[start DOCUMENT SEGMENT]
In the EU, the exceptions contained in Art. 3 (non-commercial TDM) and Art. 4 (commercial TDM) Directive 2019/790 on Copyright in the Single Market, came into force on 7 June 2021. Art. 4 allows text and data mining for commercial purposes; the only way authors and publishers can object to this non-remunerated exploitation is by exercising their right to declare a rights reservation in machine-readable or otherwise sufficient manner, the so-called “TDM opt-out” or “TDM rights reservation”.
There are still many unresolved issues needing to be clarified, such as: how to deal with works existing before 2021, whether these also need a machine-readable opt-out, how proof should be made of their obvious use by AI companies, how they should be tracked, and, when applicable, remunerated. As long as it is not clarified under current EU law by e.g. the Commission or the Courts whether algorithm programming of economic substitutions of authors’ works (GenAI) is at all covered by the exception of Art. 4 CDSM Directive 2019/790 and its national implementations, the contractually declared or otherwise agreed-upon opt-out from TDM for commercial purposes by the author (writer, translator, illustrator, performer) is the parachute with which authors and their publishers can reserve their rights until clarification is provided. Also, an opt-out entitles to licensing if the author so wishes, which can then be carried out by the publisher or CMOs.
- For existing contracts, an addendum covering TDM rights reservation is recommended. However, amending old contracts (of which there are up to 13.8-20 million in Europe alone) will require high administrative and personnel efforts. Here, publishers and authors need to find procedures for works already on the market, including whether, for example, publishers will always declare an opt-out, except for those cases where an author expressly authorises TDM under Art. 4.
[end DOCUMENT SEGMENT]
[start SOURCE DATA]
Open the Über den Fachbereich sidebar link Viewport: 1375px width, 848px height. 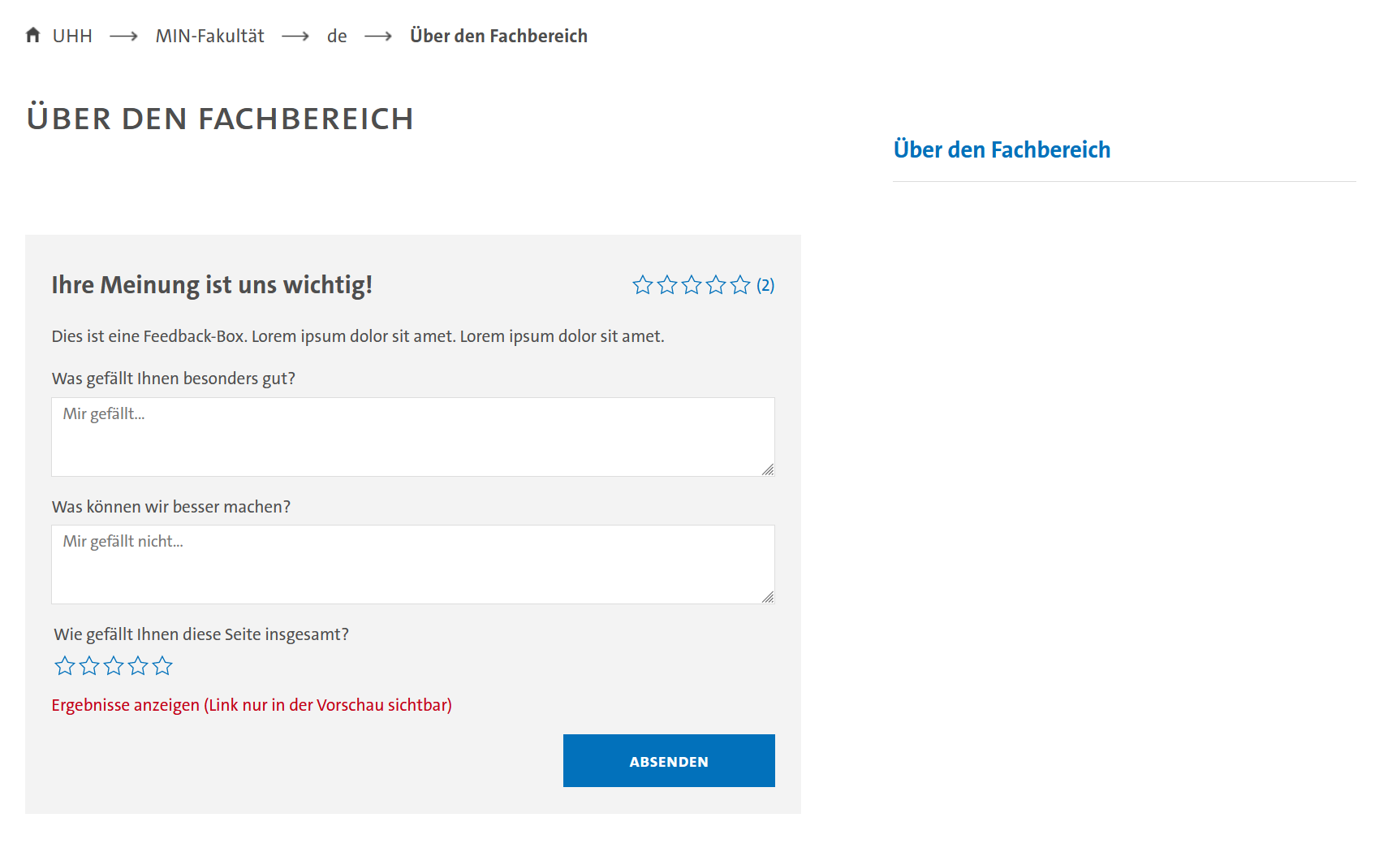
[end SOURCE DATA]
WRITTEN REQUEST A: Summarize the TDM opt-out text in two sentences.
WRITTEN REQUEST B: Rewrite the paragraph of the TDM opt-out text that begins "There are still many unresolved issues" as a bulleted list that keeps its main facts.
WRITTEN REQUEST C: List every kind of author that the TDM opt-out text names in parentheses.
The data has no connection to the TDM opt-out text.

TASK ANSWER A: Directive 2019/790 contains a commercial text and data mining exception in Art. 4 that came into force on 7 June 2021, and authors and publishers can object to this non-remunerated exploitation only by declaring a machine-readable or otherwise sufficient rights reservation, the "TDM opt-out." While it remains unclear whether GenAI is covered by Art. 4 at all, the opt-out lets authors and publishers reserve their rights and entitles to licensing, and an addendum is recommended for existing contracts, though amending them will require high administrative and personnel efforts.

TASK ANSWER B:
- Unresolved issues include how to deal with works existing before 2021, whether these also need a machine-readable opt-out, how to prove their obvious use by AI companies, how to track them, and, when applicable, how to remunerate them.
- Until the Commission or the Courts clarify whether GenAI is covered by the exception of Art. 4 of Directive 2019/790 and its national implementations, the author's contractually declared or otherwise agreed-upon opt-out from commercial TDM lets authors and publishers reserve their rights.
- An opt-out also entitles to licensing if the author wishes, which the publisher or CMOs can then carry out.

TASK ANSWER C:
- writer
- translator
- illustrator
- performer